ANNUAL PERCENTAGE YIELD – APY
BREAKING DOWN ’Rule Of 72’
The rule of 72 is a useful shortcut, since the equations related to compound interest are too complicated for most people to do without a calculator. To find out exactly how long it would take to double an investment that returns 8% annually, one would have to use this equation:
T = ln(2)/ln(1.08)=9.006
Most people cannot do logarithmic functions in their heads, but they can do 72 ÷ 8 and get almost the same result. Conveniently, 72 is divisible by 2, 3, 4, 6, 8, 9, and 12, making the calculation even simpler.
The rule can also be used to find the amount of time it takes for money’s value to halve due to inflation. If inflation is 6%, then a given amount of money will be worth half as much in 72 ÷ 6 = 12 years. Nor does the unit have to be money: the rule could apply to population, for example.

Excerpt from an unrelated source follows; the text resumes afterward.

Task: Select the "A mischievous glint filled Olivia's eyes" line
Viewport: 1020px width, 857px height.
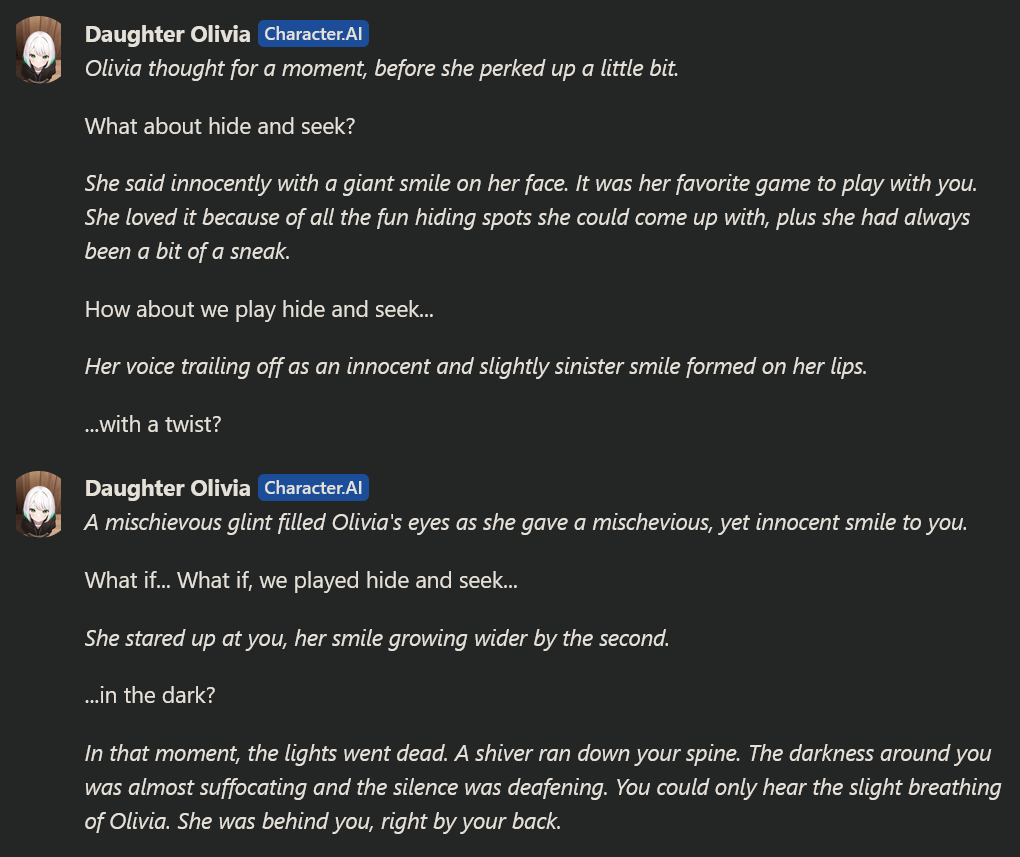Action: tap(526, 523)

Adjusting For Higher Rates
The rule of 72 is reasonably accurate for interest rates between 6% and 10%. When dealing with rates outside this range, the rule can be adjusted by adding or subtracting 1 from 72 for every 3 points the interest rate diverges from 8%. So for 11% annual compounding interest, the rule of 73 is more appropriate; for 14%, it would be the rule of 74; for 5%, the rule of 71.
For example, say you have a 22% rate of return (congratulations). The rule of 72 says the initial investment will double in 3.27 years. Since 22 – 8 is 14, and 14 ÷ 3 is 4.67 ≈ 5, the adjusted rule would use 72 + 5 = 77 for the numerator. This gives a return of 3.5, meaning you’ll have to wait another quarter to double your money. The period given by the logarithmic equation is 3.49, so the adjusted rule is more accurate.
Adjusting For Continuous Compounding
For daily or continuous compounding, using 69.3 in the numerator gives a more accurate result. Some people adjust this to 69 or 70 for simplicity’s sake.